- Cooking Time: 25 min. or until bubby
- Servings: 8 to 10 servings
- Preparation Time:
- 1 Large Head Cauliflower, broken into florets
- 1/4 c. diced green pepper
- 1 jar (7.3 oz.) sliced mushrooms, drained
- 1/4 c. butter or margarine
- 1/3 c. all purpose flour
- 2 c. milk
- 1 c. (4 oz.) shredded Swiss cheese
- 2 Tbsp. diced pimientos
- 1 tsp. salt
- Paprika, optional
- In a large saucepan, cook cauliflower in a small amount of water for 6 to 7 minutes or until crisp-tender; drain well.
- In a medium saucepan, sauté green pepper and mushrooms in butter for 2 minutes.
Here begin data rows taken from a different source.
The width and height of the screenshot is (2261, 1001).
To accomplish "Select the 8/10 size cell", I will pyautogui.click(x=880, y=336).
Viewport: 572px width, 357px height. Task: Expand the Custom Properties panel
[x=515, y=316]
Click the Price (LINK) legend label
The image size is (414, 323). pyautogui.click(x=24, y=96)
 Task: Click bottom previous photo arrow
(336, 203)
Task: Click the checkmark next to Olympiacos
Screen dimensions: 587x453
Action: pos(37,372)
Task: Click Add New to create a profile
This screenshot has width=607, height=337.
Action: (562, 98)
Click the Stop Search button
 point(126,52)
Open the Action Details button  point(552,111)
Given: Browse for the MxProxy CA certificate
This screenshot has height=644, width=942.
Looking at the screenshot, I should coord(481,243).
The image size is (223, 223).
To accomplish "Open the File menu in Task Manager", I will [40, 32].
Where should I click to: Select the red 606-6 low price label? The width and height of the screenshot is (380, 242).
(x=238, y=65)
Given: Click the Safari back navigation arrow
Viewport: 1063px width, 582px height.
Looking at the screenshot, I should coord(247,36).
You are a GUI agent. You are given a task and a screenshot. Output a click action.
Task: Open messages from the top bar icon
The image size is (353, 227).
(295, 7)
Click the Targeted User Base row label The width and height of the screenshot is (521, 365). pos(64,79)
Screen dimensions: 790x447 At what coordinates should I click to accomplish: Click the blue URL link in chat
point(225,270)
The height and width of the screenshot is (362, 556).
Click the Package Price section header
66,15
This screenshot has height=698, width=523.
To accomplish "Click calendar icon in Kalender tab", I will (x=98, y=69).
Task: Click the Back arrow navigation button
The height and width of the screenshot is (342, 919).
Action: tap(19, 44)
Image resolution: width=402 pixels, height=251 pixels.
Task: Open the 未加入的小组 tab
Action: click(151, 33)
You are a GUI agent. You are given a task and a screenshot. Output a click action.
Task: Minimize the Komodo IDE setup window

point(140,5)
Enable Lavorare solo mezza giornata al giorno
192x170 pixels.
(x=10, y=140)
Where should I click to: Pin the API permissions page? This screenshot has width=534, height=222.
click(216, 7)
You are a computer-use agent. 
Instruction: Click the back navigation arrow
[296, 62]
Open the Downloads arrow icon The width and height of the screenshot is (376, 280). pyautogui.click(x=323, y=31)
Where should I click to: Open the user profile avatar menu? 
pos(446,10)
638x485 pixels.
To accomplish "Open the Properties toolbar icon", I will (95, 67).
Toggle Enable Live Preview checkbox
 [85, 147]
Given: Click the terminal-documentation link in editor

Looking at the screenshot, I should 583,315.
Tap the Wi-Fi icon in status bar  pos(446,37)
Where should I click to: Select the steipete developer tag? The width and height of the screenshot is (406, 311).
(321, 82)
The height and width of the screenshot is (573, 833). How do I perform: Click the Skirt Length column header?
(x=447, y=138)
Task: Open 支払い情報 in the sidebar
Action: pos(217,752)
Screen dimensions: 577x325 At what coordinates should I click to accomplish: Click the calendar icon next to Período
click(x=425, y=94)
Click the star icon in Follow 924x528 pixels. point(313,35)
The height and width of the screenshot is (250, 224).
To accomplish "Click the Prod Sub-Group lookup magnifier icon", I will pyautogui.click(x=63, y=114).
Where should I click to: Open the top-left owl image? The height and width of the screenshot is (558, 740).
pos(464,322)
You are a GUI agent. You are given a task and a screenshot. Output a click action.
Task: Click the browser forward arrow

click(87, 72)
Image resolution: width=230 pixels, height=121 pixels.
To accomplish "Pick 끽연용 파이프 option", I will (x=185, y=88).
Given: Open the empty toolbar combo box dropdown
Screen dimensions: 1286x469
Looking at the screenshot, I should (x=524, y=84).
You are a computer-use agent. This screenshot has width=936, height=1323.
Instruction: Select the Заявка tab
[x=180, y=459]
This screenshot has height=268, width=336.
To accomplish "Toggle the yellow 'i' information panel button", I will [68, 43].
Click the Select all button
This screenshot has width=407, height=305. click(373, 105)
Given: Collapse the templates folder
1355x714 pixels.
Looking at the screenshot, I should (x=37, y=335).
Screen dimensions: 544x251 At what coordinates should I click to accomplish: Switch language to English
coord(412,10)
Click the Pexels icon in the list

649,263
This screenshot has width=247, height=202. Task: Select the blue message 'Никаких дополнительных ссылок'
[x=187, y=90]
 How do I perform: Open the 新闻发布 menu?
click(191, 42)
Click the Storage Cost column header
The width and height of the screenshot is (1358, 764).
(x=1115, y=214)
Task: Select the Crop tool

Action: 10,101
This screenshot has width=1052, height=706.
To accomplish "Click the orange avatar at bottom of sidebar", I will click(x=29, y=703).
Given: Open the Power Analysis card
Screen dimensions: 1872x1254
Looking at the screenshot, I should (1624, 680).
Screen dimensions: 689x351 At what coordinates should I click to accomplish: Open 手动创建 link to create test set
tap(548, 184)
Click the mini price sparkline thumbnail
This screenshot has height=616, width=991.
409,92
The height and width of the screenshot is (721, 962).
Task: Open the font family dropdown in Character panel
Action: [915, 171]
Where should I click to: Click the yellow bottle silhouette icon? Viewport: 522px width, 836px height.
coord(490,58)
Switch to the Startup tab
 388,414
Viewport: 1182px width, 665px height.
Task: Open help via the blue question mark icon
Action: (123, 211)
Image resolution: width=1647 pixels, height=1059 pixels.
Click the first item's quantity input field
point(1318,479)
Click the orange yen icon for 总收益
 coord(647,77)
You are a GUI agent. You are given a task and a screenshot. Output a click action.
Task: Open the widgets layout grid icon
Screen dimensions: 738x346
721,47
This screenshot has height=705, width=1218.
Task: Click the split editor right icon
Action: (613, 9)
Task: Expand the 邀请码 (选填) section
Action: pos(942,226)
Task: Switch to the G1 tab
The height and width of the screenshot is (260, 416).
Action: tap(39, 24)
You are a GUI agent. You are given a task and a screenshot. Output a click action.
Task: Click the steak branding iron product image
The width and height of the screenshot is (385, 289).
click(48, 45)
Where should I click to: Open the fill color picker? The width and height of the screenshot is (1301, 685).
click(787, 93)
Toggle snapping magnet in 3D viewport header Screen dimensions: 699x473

- Add flour; gradually stir in milk. Bring to a boil; boil for 2 minutes, stirring constantly.
- Remove from the heat; stir in cheese until melted.
- Add pimientos and salt.
- Place half of the cauliflower in a greased 2 quart baking dish; top with half of the sauce.
- Repeat layers.
- Bake, uncovered, at 325 degrees for 25 minutes or until bubbly. Sprinkle with paprika if desired.
- I have doubled this too. You can combine broccoli with the cauliflower as well. Can be made the day before.
NotesI got this years ago in a Taste of Home Magazine. I suppose they call it Christmas Cauliflower is because of the red and green in it, but of course, can be made anytime.
Whenever I make it I get rave reviews. I know you will enjoy it.